図6図4(B)に示す回転規制手段を備えた感知器ベースに第2の種類の感知器本体を嵌合する様子を示すもので、(A)は第2の種類の感知器本体を嵌合する前の状態を示す側面図、(B)は第2の種類の感知器本体を嵌合して回転させた状態を示す側面図、(C)は第1の種類の感知器本体と感知器ベースとの関係を示す側面図である。
図7】実施形態の変形例の火災感知端末に設けるガイド片と回転規制手段の構成を示すもので、(A)は第3の種類の感知器本体を嵌合する前の状態を示す側面図、(B)は第3の種類の感知器本体を嵌合して回転させた状態を示す側面図、(C)は第1の種類の感知器本体と感知器ベースとの関係を示す側面図、(D)は第2の種類の感知器本体と感知器ベースとの関係を示す側面図である。
【発明を実施するための形態】
【0014】
以下、本発明に係る火災感知端末の実施形態について図面を参照しながら説明する。
本発明に係る火災感知端末は、火災感知器本体(以下、感知器本体と記す)と感知器設置用ベース(感知器ベース)とにより構成される。図1は、本実施形態の火災感知端末を構成する感知器ベース10の構成を、図2図1の感知器ベース10に結合される感知器本体20の底板の構成を示す。

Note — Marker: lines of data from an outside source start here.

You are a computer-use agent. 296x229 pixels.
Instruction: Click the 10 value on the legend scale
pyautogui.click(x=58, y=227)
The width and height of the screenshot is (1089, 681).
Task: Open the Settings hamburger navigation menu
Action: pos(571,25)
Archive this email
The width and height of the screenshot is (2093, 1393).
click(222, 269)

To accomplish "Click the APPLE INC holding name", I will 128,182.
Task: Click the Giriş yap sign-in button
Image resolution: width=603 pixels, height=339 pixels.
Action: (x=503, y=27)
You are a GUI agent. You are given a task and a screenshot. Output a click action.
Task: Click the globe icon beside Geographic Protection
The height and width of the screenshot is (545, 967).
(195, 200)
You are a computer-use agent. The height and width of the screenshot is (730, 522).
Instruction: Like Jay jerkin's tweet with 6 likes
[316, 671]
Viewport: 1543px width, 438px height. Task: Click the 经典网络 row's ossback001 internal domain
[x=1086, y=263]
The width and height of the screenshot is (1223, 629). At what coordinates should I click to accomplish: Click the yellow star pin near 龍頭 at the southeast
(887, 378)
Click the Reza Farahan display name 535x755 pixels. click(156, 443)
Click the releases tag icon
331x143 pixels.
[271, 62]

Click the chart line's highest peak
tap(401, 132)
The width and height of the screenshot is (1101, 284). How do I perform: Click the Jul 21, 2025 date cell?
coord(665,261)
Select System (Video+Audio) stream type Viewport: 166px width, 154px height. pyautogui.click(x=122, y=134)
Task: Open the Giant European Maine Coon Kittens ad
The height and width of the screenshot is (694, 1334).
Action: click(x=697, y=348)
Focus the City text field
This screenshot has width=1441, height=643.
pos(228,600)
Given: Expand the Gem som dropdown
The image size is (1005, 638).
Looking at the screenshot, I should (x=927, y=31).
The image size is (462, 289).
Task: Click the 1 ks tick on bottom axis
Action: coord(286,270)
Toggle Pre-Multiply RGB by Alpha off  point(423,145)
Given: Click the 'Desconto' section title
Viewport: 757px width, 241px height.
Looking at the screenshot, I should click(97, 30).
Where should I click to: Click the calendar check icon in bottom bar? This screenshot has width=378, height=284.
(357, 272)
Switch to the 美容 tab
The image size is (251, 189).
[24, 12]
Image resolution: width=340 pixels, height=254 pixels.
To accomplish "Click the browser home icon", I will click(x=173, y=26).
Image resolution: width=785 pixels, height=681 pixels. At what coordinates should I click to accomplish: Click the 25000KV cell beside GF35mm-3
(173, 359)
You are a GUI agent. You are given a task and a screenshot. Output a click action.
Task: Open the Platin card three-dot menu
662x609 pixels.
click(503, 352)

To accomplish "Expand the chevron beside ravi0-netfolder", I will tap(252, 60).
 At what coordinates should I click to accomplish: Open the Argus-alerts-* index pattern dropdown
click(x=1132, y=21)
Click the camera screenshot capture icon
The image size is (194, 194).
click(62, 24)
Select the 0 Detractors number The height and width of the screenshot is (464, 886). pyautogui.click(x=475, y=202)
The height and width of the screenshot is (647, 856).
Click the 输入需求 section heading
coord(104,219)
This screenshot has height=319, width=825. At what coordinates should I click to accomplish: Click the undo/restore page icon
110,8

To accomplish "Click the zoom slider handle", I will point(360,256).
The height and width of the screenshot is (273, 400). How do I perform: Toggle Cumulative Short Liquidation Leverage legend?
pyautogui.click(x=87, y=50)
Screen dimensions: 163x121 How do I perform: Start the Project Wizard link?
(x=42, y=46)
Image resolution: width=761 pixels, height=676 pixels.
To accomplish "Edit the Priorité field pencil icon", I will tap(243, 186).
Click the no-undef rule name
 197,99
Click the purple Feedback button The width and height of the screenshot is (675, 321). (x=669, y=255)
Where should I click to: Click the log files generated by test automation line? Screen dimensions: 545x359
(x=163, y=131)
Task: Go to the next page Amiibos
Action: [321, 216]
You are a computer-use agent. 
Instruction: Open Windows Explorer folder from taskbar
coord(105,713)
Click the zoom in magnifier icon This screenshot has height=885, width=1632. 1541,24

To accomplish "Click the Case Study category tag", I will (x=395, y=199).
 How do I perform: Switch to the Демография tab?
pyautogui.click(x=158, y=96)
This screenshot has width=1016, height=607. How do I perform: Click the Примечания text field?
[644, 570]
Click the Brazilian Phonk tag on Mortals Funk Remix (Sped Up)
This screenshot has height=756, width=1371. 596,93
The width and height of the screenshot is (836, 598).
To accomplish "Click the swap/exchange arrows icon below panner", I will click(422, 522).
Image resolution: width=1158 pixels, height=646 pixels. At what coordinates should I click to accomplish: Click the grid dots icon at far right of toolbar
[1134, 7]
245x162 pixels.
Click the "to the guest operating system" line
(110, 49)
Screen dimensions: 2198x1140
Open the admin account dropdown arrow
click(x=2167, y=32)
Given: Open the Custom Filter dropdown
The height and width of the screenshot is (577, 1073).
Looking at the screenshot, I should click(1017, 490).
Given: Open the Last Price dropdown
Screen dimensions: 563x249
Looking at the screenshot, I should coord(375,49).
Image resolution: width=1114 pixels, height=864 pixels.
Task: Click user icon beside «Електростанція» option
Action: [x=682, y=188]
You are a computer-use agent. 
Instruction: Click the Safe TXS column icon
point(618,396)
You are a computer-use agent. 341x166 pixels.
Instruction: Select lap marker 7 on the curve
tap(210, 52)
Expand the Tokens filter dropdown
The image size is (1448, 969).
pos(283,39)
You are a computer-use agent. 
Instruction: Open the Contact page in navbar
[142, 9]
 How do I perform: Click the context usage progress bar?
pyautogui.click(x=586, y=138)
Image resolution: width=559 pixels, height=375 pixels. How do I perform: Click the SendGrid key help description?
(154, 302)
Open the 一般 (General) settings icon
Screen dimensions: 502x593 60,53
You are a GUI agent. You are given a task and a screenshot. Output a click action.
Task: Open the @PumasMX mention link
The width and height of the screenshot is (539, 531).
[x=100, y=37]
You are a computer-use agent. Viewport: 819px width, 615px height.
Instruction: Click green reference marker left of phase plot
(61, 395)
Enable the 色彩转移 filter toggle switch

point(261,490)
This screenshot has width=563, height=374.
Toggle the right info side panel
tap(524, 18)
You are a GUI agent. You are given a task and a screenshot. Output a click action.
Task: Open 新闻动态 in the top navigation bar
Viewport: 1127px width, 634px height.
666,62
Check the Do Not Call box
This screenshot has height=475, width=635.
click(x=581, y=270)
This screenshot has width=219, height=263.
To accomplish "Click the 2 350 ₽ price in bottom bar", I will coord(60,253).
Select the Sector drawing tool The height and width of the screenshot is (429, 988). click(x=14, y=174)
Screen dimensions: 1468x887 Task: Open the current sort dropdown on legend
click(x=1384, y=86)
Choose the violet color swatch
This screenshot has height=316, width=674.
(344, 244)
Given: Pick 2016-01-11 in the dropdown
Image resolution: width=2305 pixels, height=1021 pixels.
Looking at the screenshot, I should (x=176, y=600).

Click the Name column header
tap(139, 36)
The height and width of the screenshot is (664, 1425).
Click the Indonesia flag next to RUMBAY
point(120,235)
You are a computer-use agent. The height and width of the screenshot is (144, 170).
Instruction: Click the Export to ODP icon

なお、上記感知器ベース10に取り付けられる感知器本体20は、温度センサ(例えば、サーミスタ)を備えた熱感知器、光電素子を備えた煙感知器、赤外線センサを備えた炎感知器などどのような検知方式の感知器であっても良い。
【0015】
なお、図2は感知器本体20の底板の天井側の面の構成を、図1は感知器ベース10の天井と反対側の面の構成を示している。つまり、図2において感知器本体20の底板の見えている面が、図1において感知器ベース10の見えている面に接合した状態で両者が結合される。ここで、感知器ベース10が取付け面としての天井面に固定される場合、感知器本体20は、感知器ベース10を介して天井面に設置されることとなる。
【0016】
本発明の特徴を説明する前に、図1に示す感知器ベース10の構成と、図2に示す感知器本体20の底板の構成について説明する。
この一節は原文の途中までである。